A moment later a shape flicked. Dark and quick, off to one side. Another directly ahead. They were circling her. How many? She sank down into the dense mist that rose from the ground and, crouching low, she started to run through the thick undergrowth. Thin gray ropes of mist coiled around her ankles and fronds reached for her face, but she didn’t stop until she almost crashed into a pair of legs crossing an animal trail in front of her. She froze. In her leafy cavern under the ferns on the forest floor she didn’t breathe. The legs paused, her terrified gaze fixed on a cloth patch that was badly sewn on the knee of the trousers, but then they moved on. She jinked to her left and scuttled farther. If she could find the edge of the forest where her horse was tethered, she could…
The blow came from nowhere. Knocked her flat on her back. She lay sprawled on the damp earth but struck out at the hand that seized her shoulder, sinking teeth into its wrist. Bone jarred on her teeth but she bit harder and tasted blood. The hand abruptly released its grip with a curse and she bounded to her feet, but a heavy swinging slap cracked against her jaw and sent her crashing into a tree, cheek first.
“She’s over here!” a deep voice yelled.
Valentina tried to run. Her head was spinning but she saw the second slap coming and dropped to one knee. She heard her attacker’s hand snap as it smacked into the trunk instead and a bellow of rage. Her feet were up and running, but the earth wouldn’t keep still. It was swaying under her, merging with the gray mist and flaring into flames each time she crossed a streak of sunlight.
“Stop her!”
“Shit! Dermo! Put a bullet in her.”
A bullet?
The sound of a bullet rattling into the breech of a rifle ripped into her mind. She jerked behind a tree and saw her hands quivering uncontrollably on the peeling bark.
“Wait!” she called out.
Silence. The noise of bodies crashing through the forest ceased.
“Wait!” she called again.
“Get out here where we can see you.”
“No bullets?”
A voice laughed at her, an angry sound. “No bullets.”
They hadn’t fired at her yet. Maybe they couldn’t risk the noise of shots. In the countryside sound travels far. She tried to swallow, but her throat was raw. These men weren’t playing games. Whatever it was they were doing, she had disturbed them at it and they weren’t going to let her just walk away. She had to talk to them.
“Hurry up! Bistro!” the angry voice shouted.
Valentina’s heart stopped in her chest as she stepped clear of the tree.

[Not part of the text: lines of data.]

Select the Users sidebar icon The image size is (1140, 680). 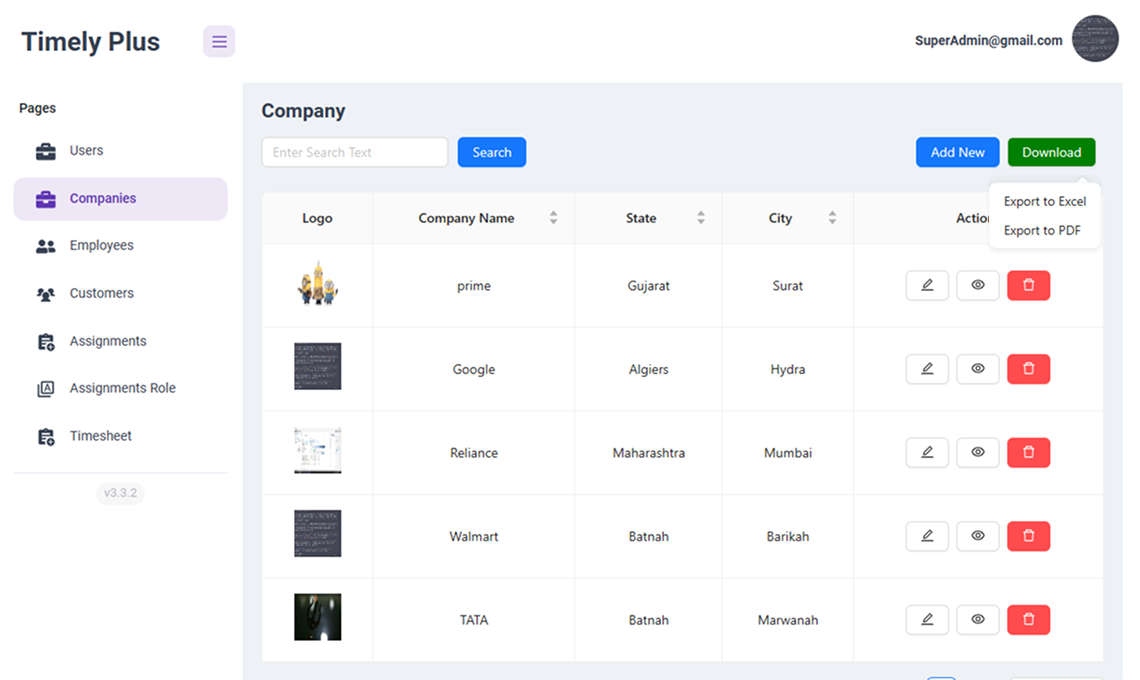pos(45,150)
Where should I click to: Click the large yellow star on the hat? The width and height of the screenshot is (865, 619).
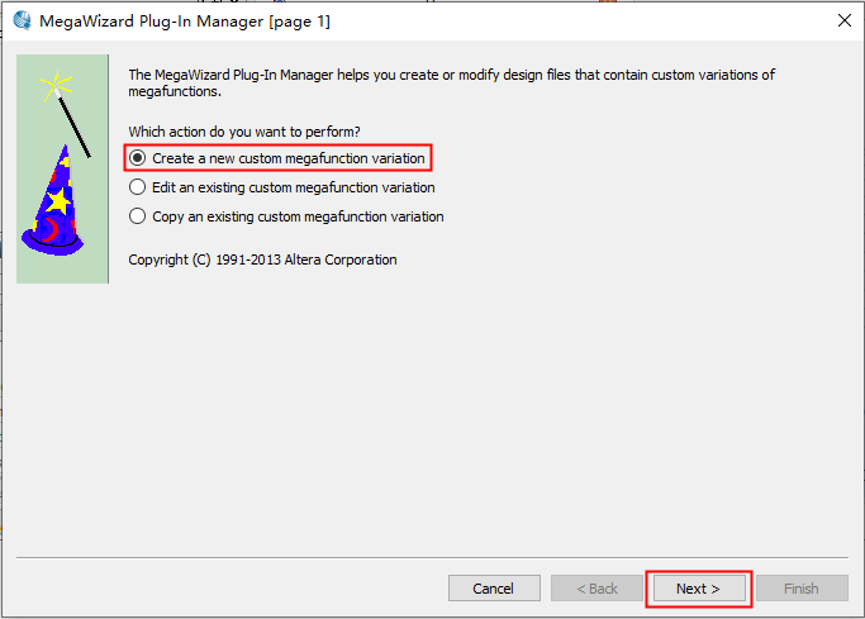tap(58, 201)
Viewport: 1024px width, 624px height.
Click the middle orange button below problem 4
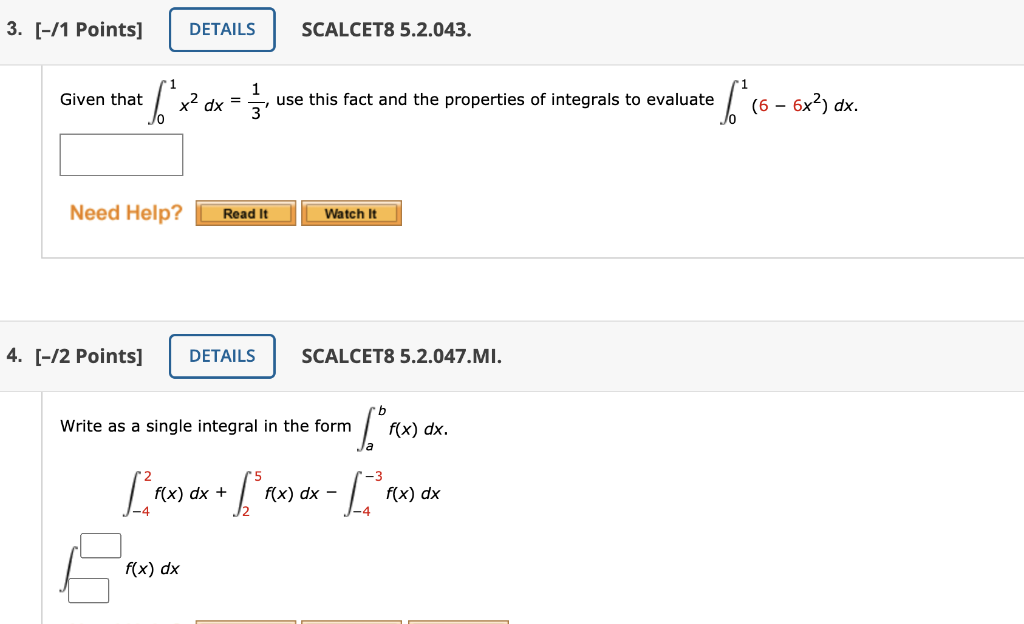[351, 621]
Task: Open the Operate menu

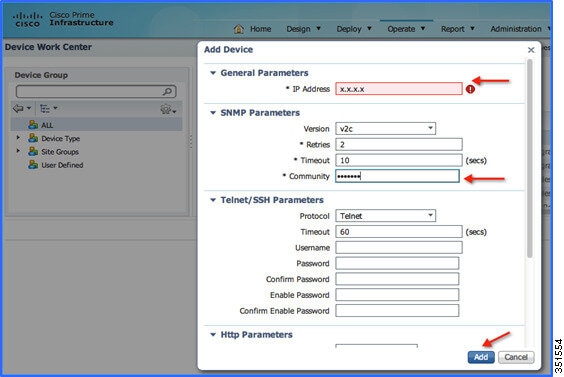Action: point(406,29)
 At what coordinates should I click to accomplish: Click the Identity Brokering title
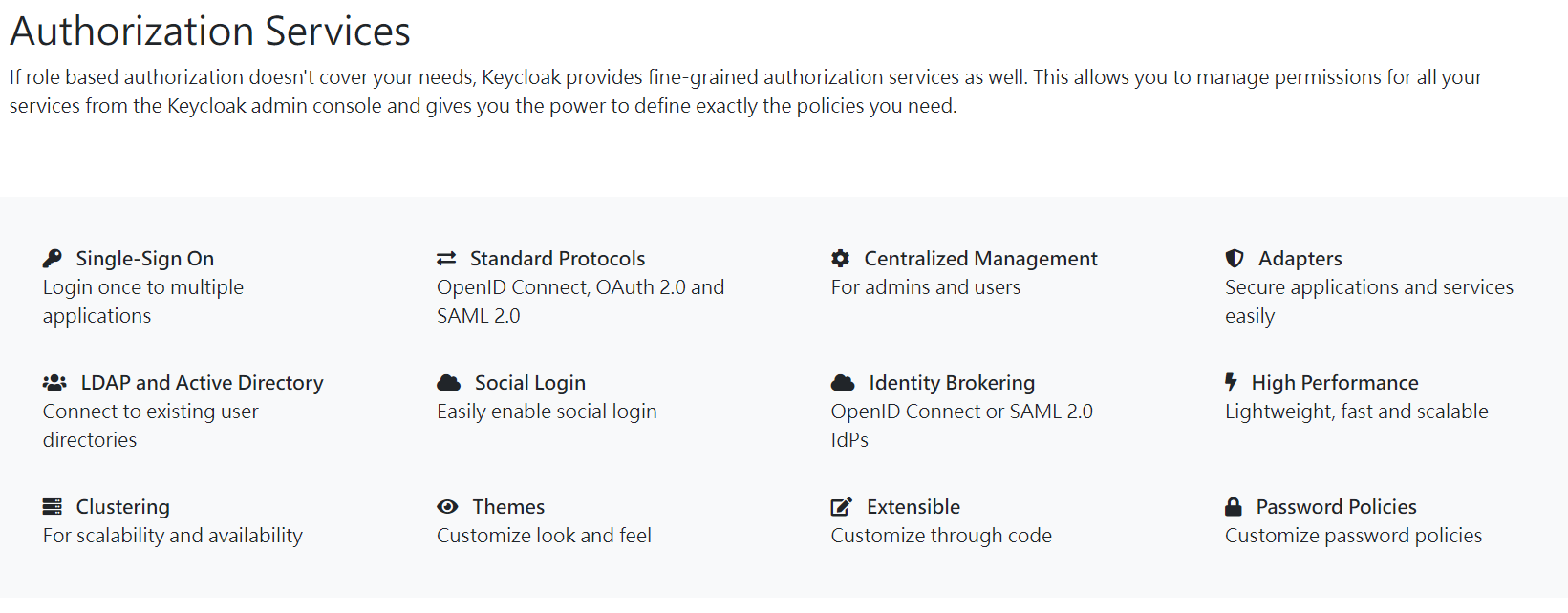click(x=953, y=383)
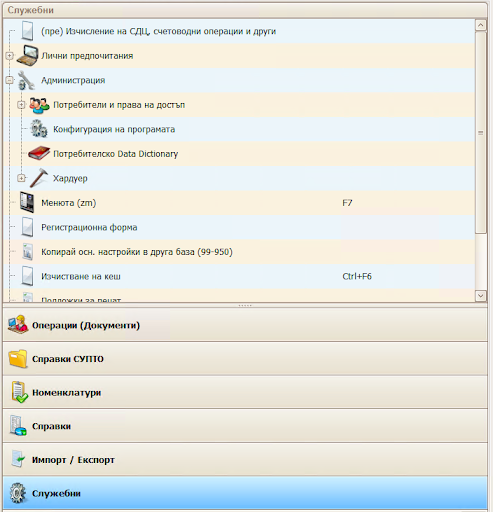Open the Операции (Документи) panel

pos(245,325)
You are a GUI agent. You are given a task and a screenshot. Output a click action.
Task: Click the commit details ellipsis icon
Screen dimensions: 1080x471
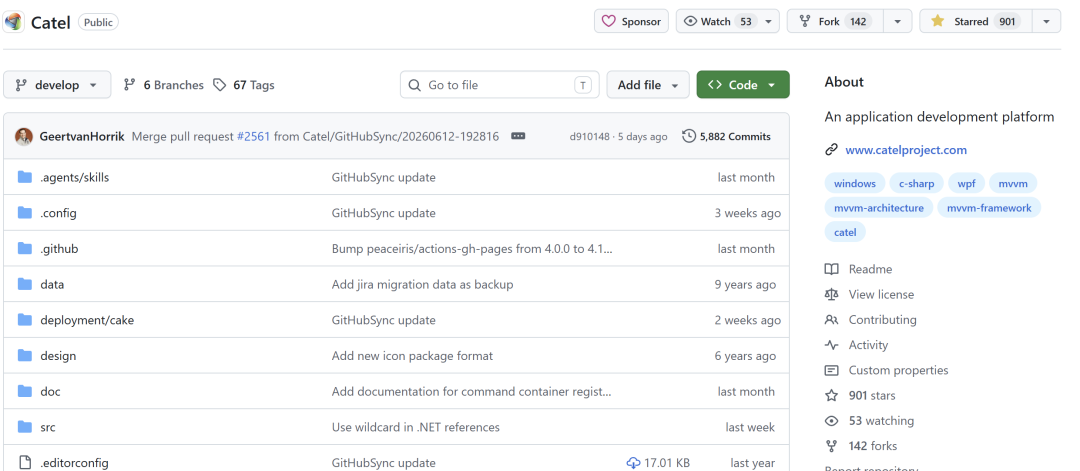pyautogui.click(x=518, y=136)
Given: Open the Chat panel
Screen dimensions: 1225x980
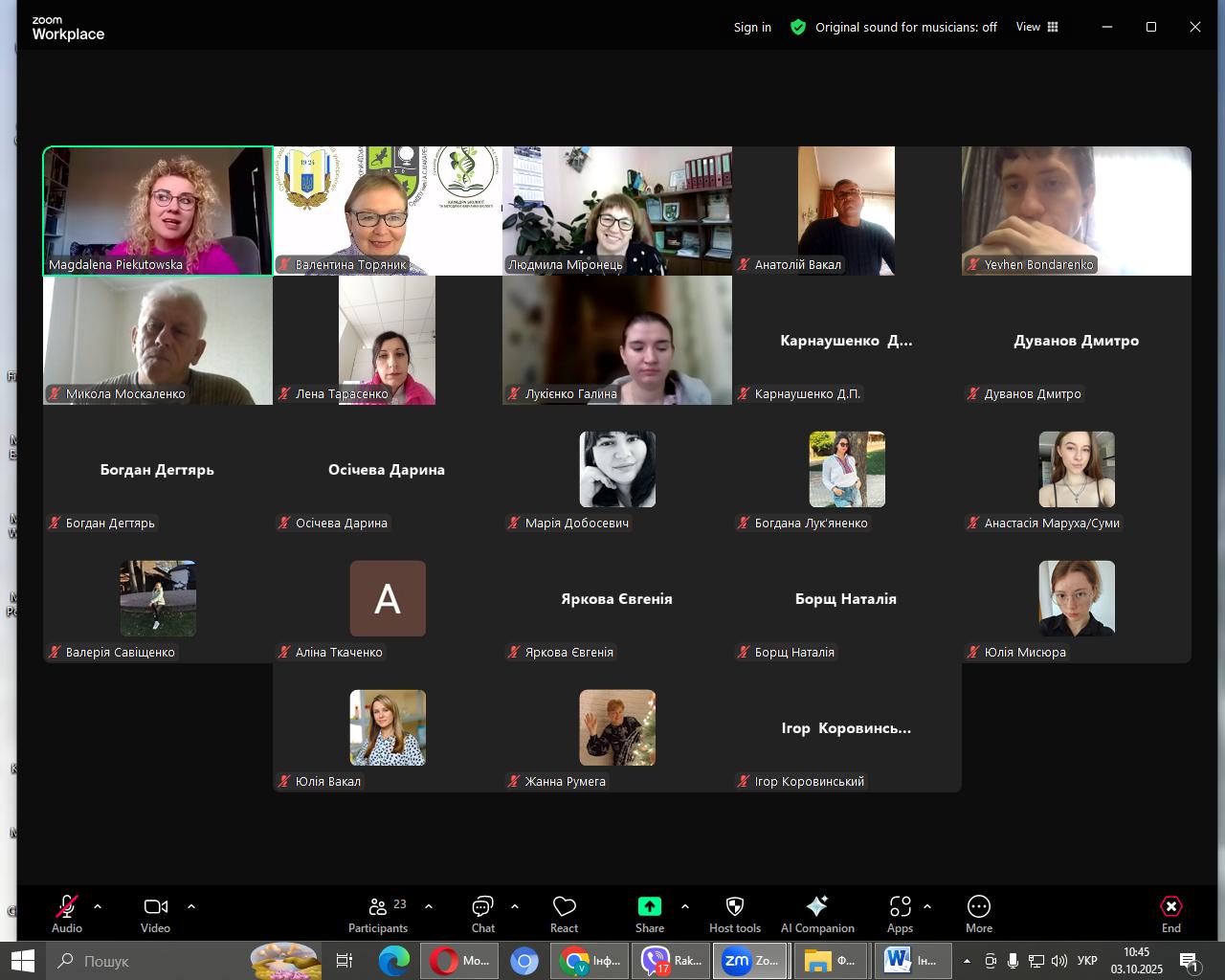Looking at the screenshot, I should tap(482, 914).
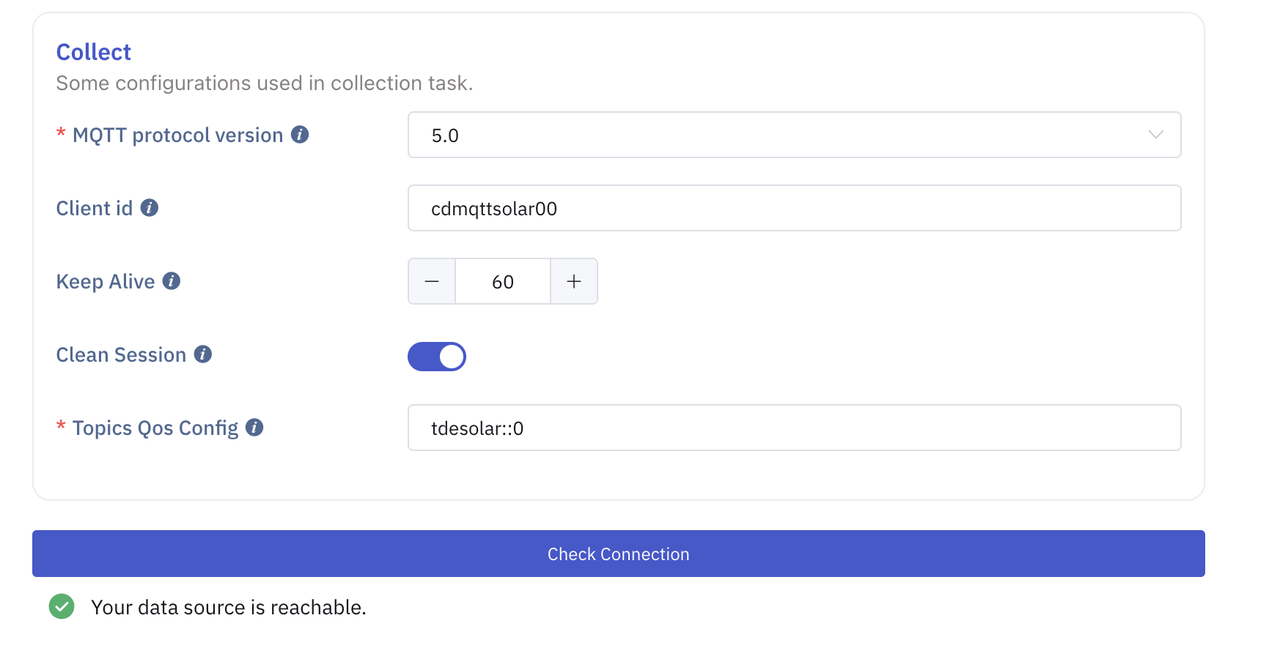Decrease Keep Alive with the minus button

[x=432, y=282]
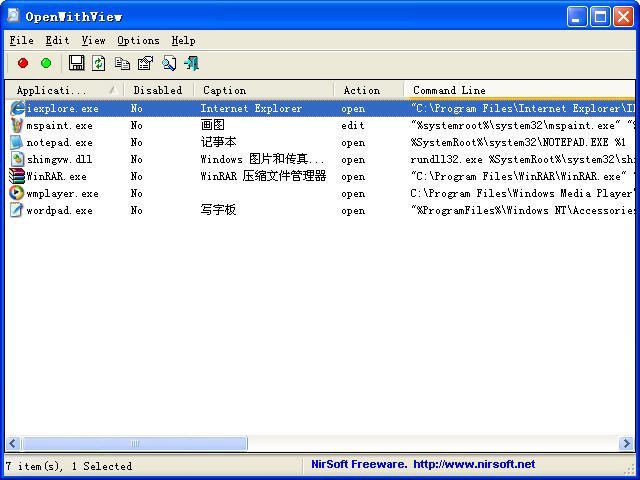The width and height of the screenshot is (640, 480).
Task: Click the copy selected items icon
Action: pos(122,63)
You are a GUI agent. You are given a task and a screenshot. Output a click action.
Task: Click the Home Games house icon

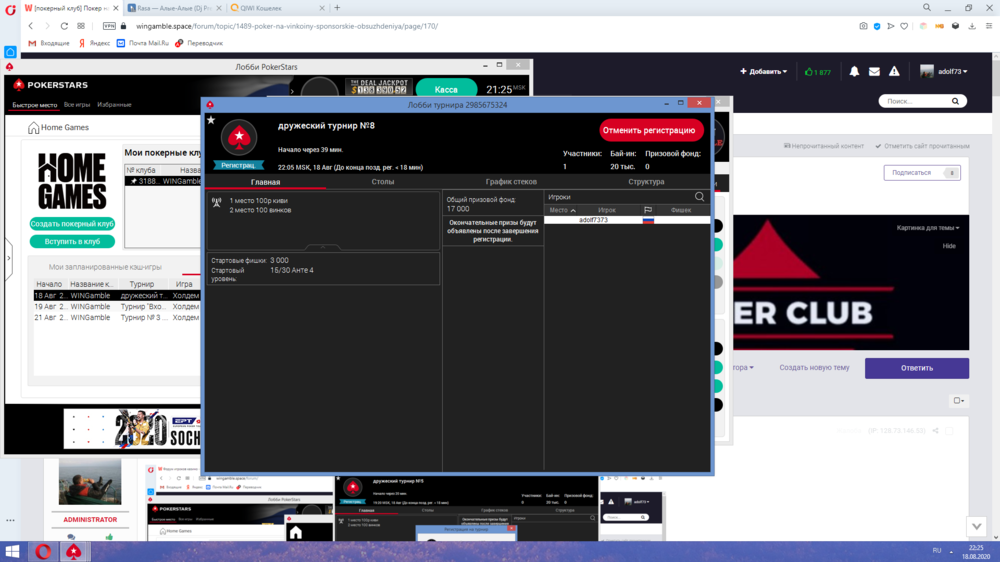click(x=34, y=128)
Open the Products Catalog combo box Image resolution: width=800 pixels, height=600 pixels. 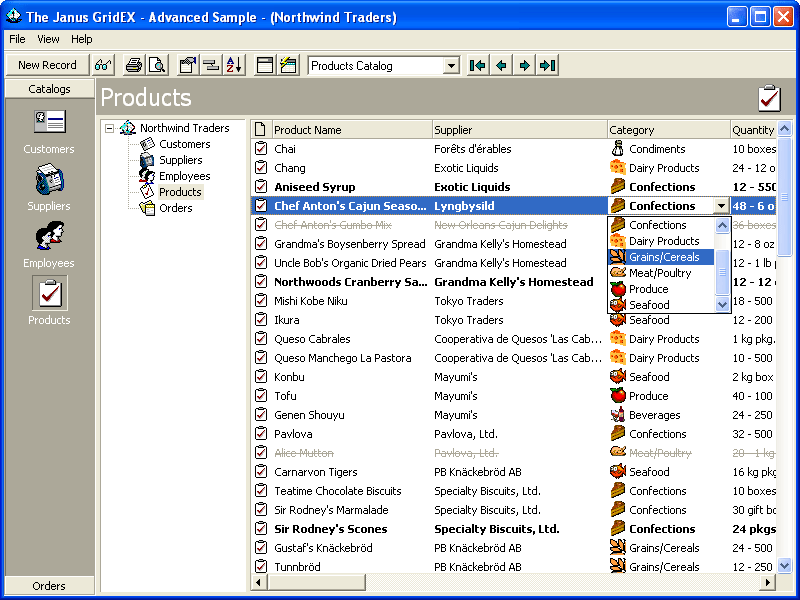tap(451, 66)
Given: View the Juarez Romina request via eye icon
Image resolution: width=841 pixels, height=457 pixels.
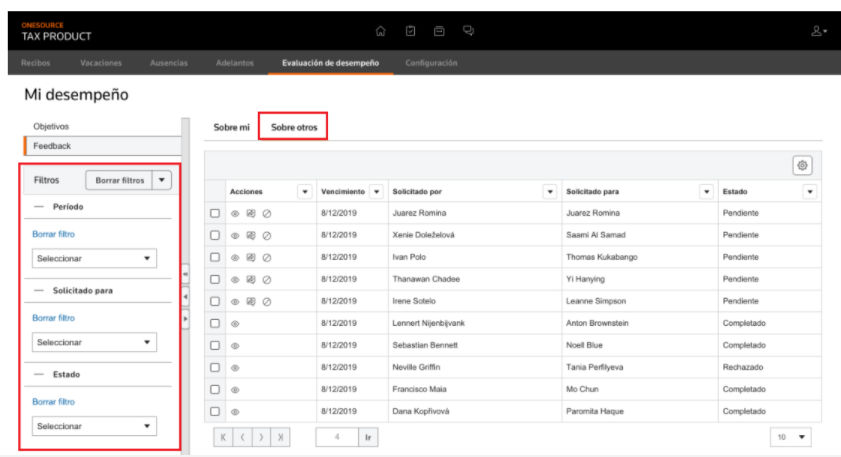Looking at the screenshot, I should 235,213.
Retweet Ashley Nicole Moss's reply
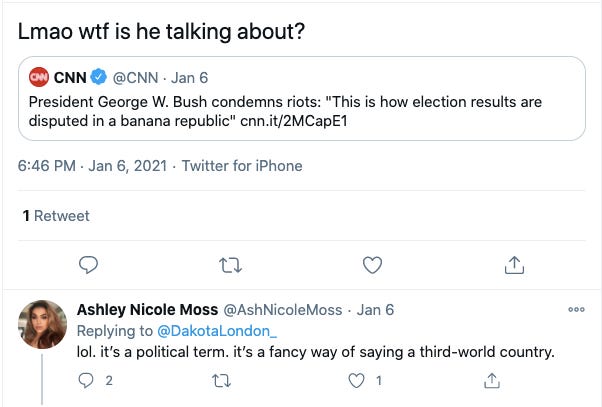The image size is (602, 407). (x=220, y=380)
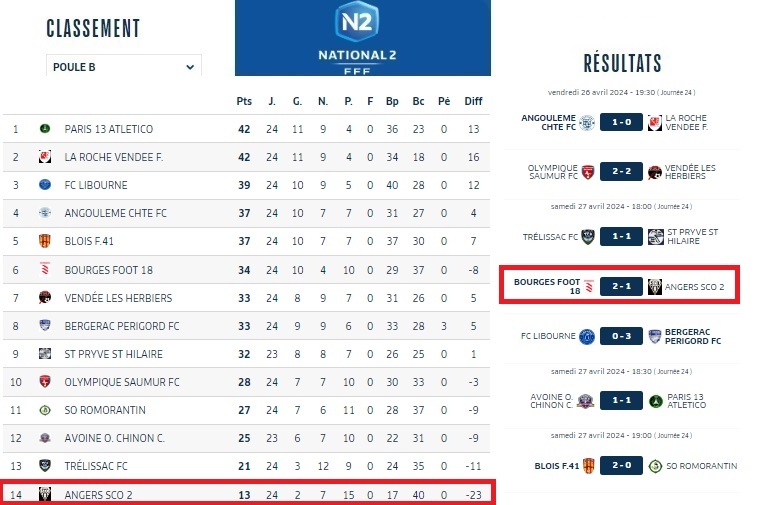Click the Diff column header
Image resolution: width=758 pixels, height=505 pixels.
(x=473, y=101)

THERE WERE FIVE OF THEM. FIVE MEN, FIVE RIFLES. ONLY one, the tallest figure, had his rifle slung loosely over his shoulder as if he didn’t expect to use it. The black masked faces stared blankly back at her, and her skin crawled at the sight of them.
They didn’t put a bullet in her. That was a start.
“It’s just a girl,” one scoffed.
“Quick as a bloody rabbit, though.”
Three of them moved nearer. She tensed, up on her toes, ready to run.
“Don’t look so fierce, girl, we’re just…”
“Get away from me.”
“No need to be unfriendly.”
“You’re trespassing on my father’s land,” she said. Her voice didn’t sound like hers.
“The land of Russia,” one of the hoods growled, “belongs to the people of Russia. You stole it from us.”
Chyort! Revolutionaries. The word swelled in her head, crushing all other thoughts. Stories circulated throughout the salons of St. Petersburg about men like this, about how they intended to seize control of Russia and kill off all the ruling classes. She would be just the beginning.